Kayne and Moro 2022 observe that zero in English can license weak NPIs:
1.
a. I have zero interest in doing anything right now (= (3))
b. Zero students have ever said anything like that. (=(6))
I agree with these judgments. Kayne and Moro account for these facts in terms of a silent NOT (capitalization indicates that NOT is syntactically present, but not pronounced):
2.
I have NOT zero interest in doing anything.
The underlying assumption is: “…NPI licensing is in all languages invariably due to the presence of a negative morpheme…” (pg. 2) Of course, to maintain such a strong position, Kayne and Moro will be obliged to explain why one gets weak NPIs in the restriction of universal quantifiers, amongst many other contexts: Everybody who knows any physics takes my class. I do not pursue this issue here.
Kayne and Moro give additional evidence for a silent NOT based on combien extraction, the distribution of negative ne and negative inversion. I will not comment on these additional facts here, but focus on the licensing of NPIs.
I propose to reanalyze the basic NPI facts in (1) not in terms of a null negation NEG, but in terms of null ONLY or perhaps null EXACTLY. On this approach, the structure of (3a) is (3b):
3.
a. Zero students knew any physics.
b. EXACTLY/ONLY zero students knew any physics.
Now both only and exactly license weak NPIs:
4.
a. Only John knows any physics.
b. *John knows any physics.
5.
a. Exactly three students know any physics.
b. *Three students know any physics.
The difference between (3a) and (5b) is especially telling. Normally numerals (such as three) modifying nouns do not license NPIs, so it is curious that zero (a kind of numeral) does.
Why is this approach superior to that of Kayne and Moro 2022. Kayne and Moro’s approach seems to force them to say that zero means something like “some” in order to get the interpretation right. They admit this much (pg. 3): “The question now arises as to the status of zero itself, in the context of NOT. We might take it to be a (rather special) subtype of numeral. Or it might be closer to some, any, several, a few, or a number of.”
NEG combining with some should yield a negative sentence (personal communication, Paul Postal) for the purposes of the Klima tests. But zero followed by a positive tag seems unacceptable:
(6)
a. Nobody came to the party, did they?
b.
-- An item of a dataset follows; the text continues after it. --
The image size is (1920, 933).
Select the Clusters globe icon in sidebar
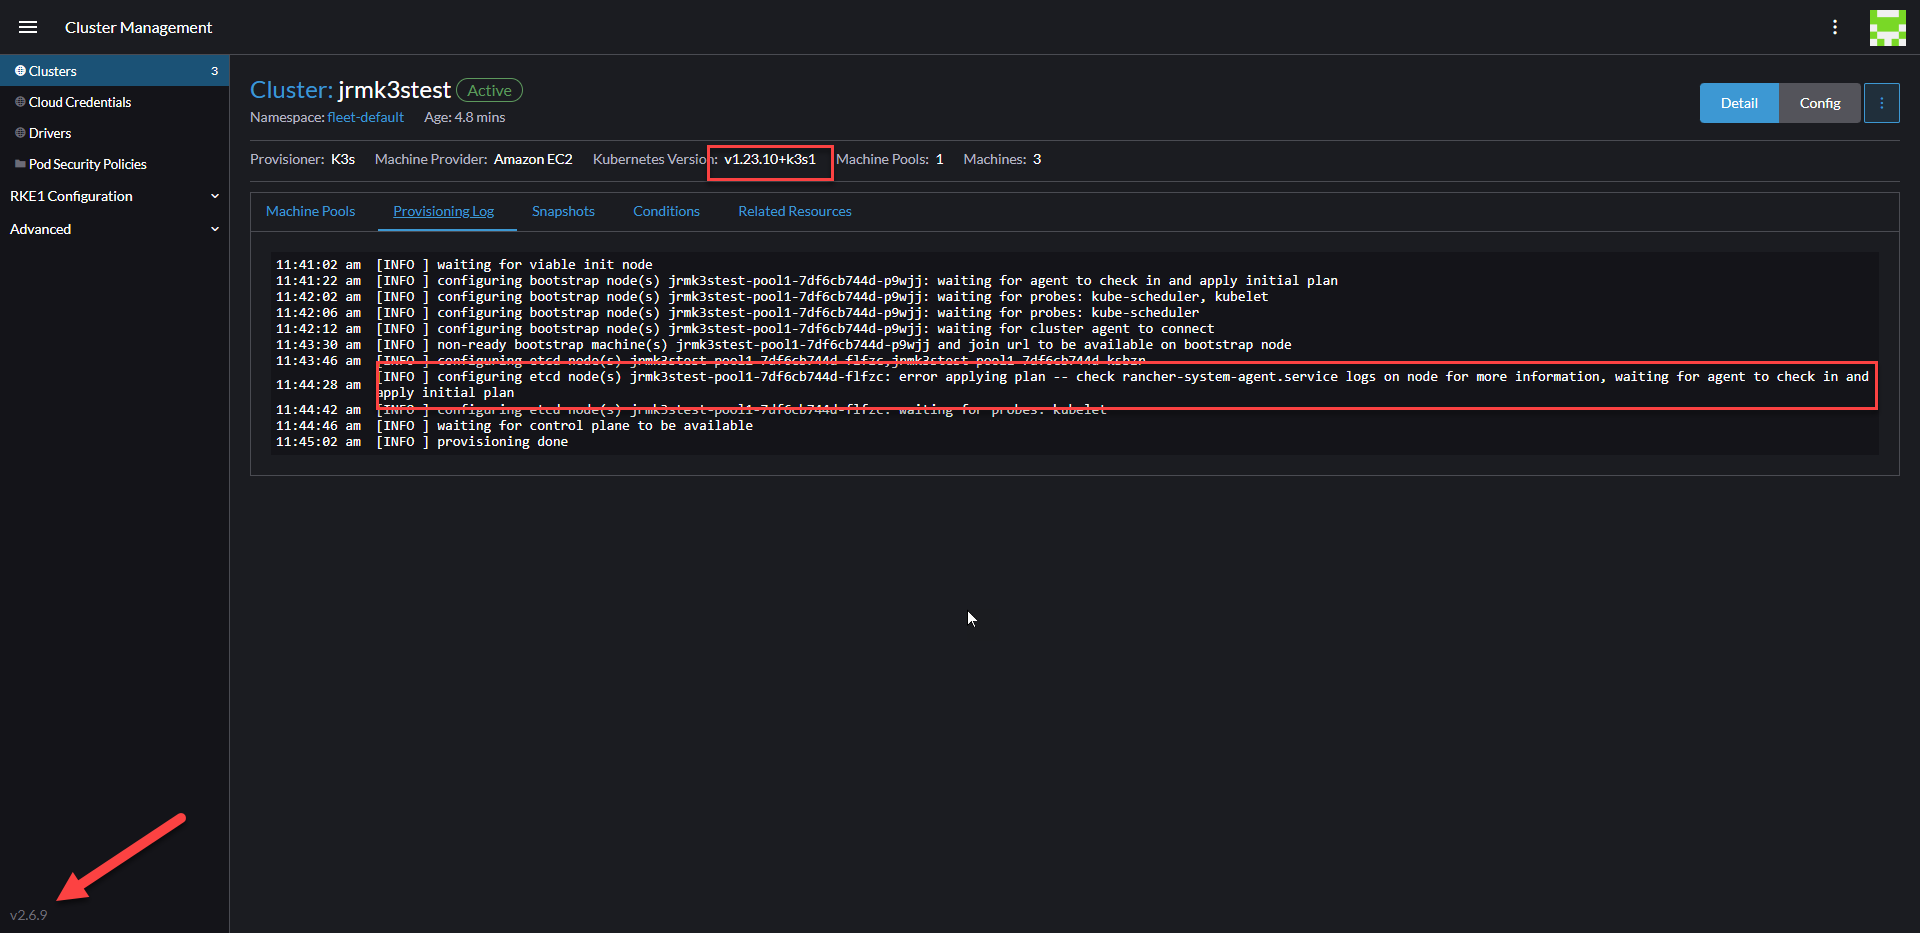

Not a single person came to the party, did they
c. *Zero people came to the party, did they?
However, only or exactly followed by a positive tag is also unacceptable:
(7)
a. *Only John came to the party, did he?
b. *Only three people came to the party, did they?
c. *Exactly three people came to the party, did they?
Similarly, there is a clear difference in slifting:
(8)
a. Nobody came to the party, I don’t think.
b. Not a single person came to the party, I don’t think.
c. *Zero people came to the party, I don’t think.
(9)
a. *Only John came to the party, I don’t think.
b. *Only three people came to the party, I don’t think.
c. *Exactly three people came to the party, I don’t think.
In effect, I am arguing that zero does combine with negation, but not in the same sense as Kayne and Moro 2022. Only and exactly have a negative component, as shown by paraphrases with overt negatives plus exceptives, etc.
(10)
a. Only John came to the party.
“Nobody but John came to the party.”
b. Exactly three people were there.
“Three people, no more and no less, were there.”
Whether or not only and exactly involve a syntactic NEG morpheme is different question for a different day.
One avenue to explore is whether other numerals allow null ONLY and EXACTLY in the same contexts that zero does.
References:
Kayne, Richard and Andrea Moro. 2020. A Note on Zero and Silent Negation. Ms., New York University and University School for Advanced Studies IUSS Pavia.